Our discussion in this set of notes is physical rather than mathematical, and so we will not be working at mathematical levels of rigour and precision. In particular we will be fairly casual about interchanging summations, limits, and integrals, we will manipulate approximate identities ${X \approx Y}$ as if they were exact identities (e.g., by differentiating both sides of the approximate identity), and we will not attempt to verify any regularity or convergence hypotheses in the expressions being manipulated. (The same holds for the exercises in this text, which also do not need to be justified at mathematical levels of rigour.) Of course, once we resume the mathematical portion of this course in subsequent notes, such issues will be an important focus of careful attention. This is a basic division of labour in mathematical modeling: non-rigorous heuristic reasoning is used to derive a mathematical model from physical (or other “real-life”) principles, but once a precise model is obtained, the analysis of that model should be completely rigorous if at all possible (even if this requires applying the model to regimes which do not correspond to the original physical motivation of that model). See the discussion by John Ball quoted at the end of these slides of Gero Friesecke for an expansion of these points.
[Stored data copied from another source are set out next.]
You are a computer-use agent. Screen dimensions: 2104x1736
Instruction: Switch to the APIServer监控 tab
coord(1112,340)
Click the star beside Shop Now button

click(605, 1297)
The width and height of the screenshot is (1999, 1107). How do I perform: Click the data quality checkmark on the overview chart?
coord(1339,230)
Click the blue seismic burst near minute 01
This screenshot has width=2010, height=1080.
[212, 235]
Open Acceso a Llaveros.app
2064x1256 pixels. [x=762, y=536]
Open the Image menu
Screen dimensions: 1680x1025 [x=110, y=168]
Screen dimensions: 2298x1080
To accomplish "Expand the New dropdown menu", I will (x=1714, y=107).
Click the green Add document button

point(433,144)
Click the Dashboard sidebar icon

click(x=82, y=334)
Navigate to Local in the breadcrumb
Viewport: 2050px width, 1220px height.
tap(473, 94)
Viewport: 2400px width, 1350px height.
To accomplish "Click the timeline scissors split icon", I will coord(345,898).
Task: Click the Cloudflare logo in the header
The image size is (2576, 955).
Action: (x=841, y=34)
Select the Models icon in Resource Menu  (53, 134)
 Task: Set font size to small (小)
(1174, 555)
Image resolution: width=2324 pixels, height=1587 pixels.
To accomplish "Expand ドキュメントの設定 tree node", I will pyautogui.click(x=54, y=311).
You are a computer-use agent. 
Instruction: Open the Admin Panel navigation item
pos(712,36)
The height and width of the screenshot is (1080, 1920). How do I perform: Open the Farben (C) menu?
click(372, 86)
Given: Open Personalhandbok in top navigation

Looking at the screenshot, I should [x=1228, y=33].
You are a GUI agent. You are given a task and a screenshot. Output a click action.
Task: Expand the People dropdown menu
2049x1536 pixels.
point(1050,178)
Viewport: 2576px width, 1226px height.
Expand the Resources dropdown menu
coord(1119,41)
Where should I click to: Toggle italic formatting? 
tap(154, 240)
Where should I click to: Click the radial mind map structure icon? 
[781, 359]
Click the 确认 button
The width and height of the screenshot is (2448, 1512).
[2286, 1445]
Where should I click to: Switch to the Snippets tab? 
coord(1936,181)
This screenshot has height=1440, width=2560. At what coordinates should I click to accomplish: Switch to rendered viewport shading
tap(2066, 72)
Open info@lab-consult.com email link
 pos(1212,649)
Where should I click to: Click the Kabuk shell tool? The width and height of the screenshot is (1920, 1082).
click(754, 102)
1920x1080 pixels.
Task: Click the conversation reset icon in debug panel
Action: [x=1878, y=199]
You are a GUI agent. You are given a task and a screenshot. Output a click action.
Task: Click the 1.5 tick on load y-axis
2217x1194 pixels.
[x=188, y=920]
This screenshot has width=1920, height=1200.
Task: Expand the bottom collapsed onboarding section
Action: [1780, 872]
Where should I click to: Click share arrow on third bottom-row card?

Note: our treatment here will differ slightly from that presented in many fluid mechanics texts, in that it will emphasise first-principles derivations from many-particle systems, rather than relying on bulk laws of physics, such as the laws of thermodynamics, which we will not cover here. (However, the derivations from bulk laws tend to be more robust, in that they are not as reliant on assumptions about the particular interactions between particles. In particular, the physical hypotheses we assume in this post are probably quite a bit stronger than the minimal assumptions needed to justify the Euler or Navier-Stokes equations, which can hold even in situations in which one or more of the hypotheses assumed here break down.)